PROMPT: From the line containing "1000x714 pixels. At" through the end of the entries, please repeat every line exactly and nothing more; the pictures do not belong in the copy.

RECORDS FOR THIS EXERCISE:
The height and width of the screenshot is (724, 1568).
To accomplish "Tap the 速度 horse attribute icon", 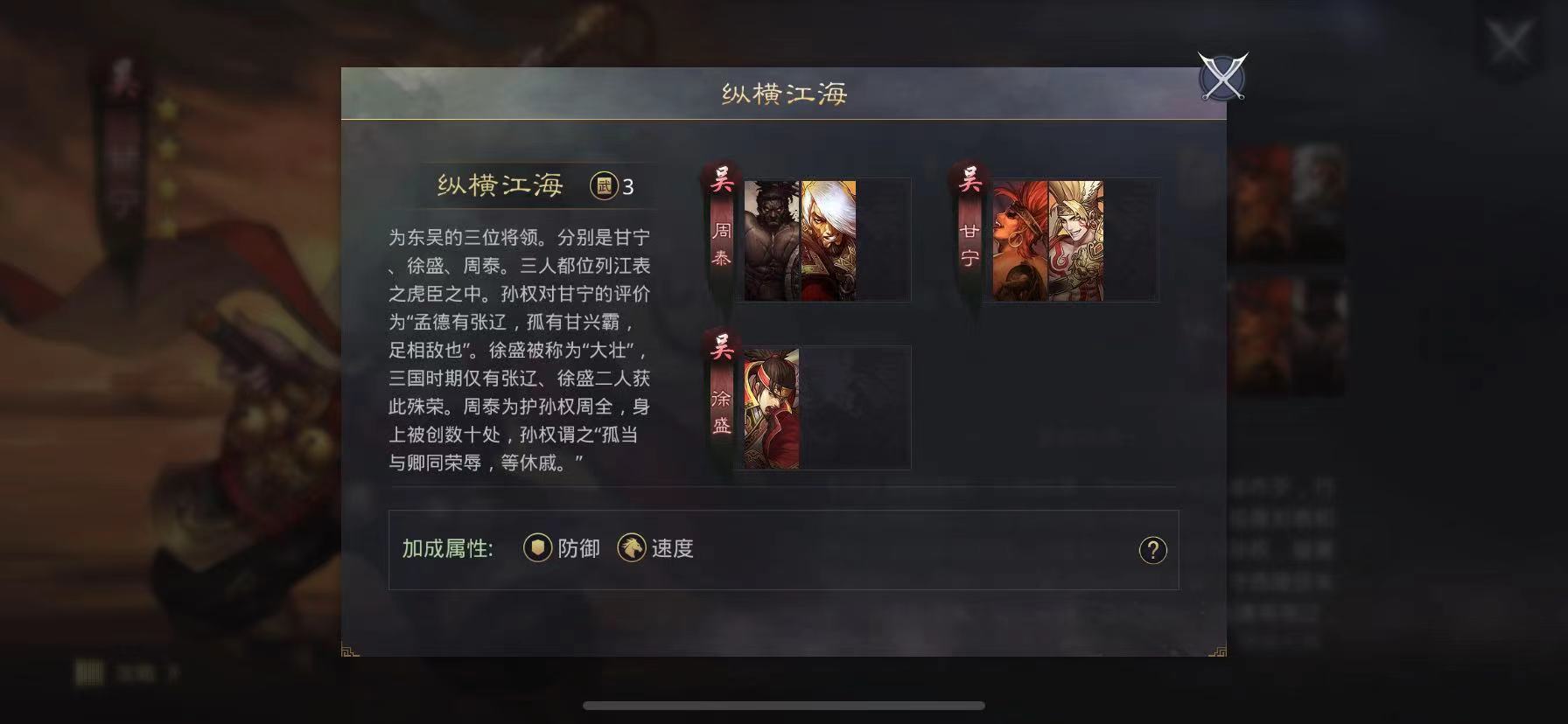I will tap(632, 548).
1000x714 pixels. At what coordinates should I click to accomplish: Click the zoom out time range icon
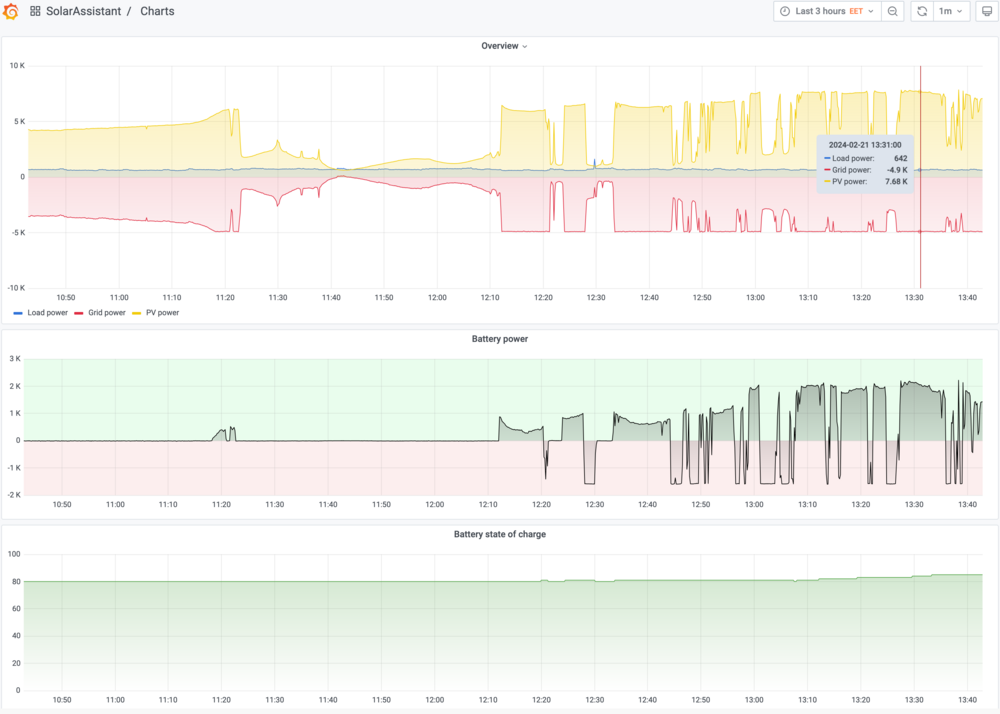tap(893, 12)
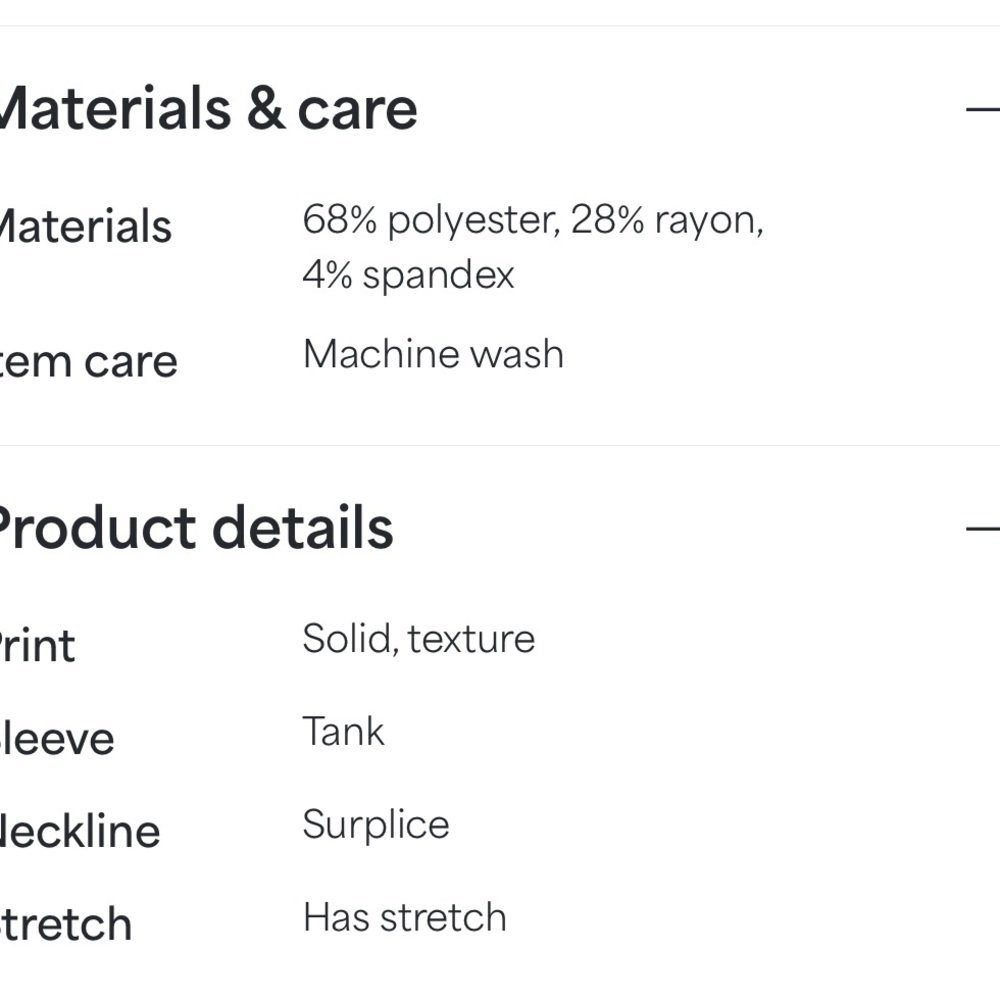
Task: Click the Product details heading
Action: (196, 527)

TASK SOLUTION:
1000x714 pixels. At what coordinates should I click to accomplish: Click the zoom out time range icon
tap(893, 12)
Task: Click the Product details heading
Action: (196, 527)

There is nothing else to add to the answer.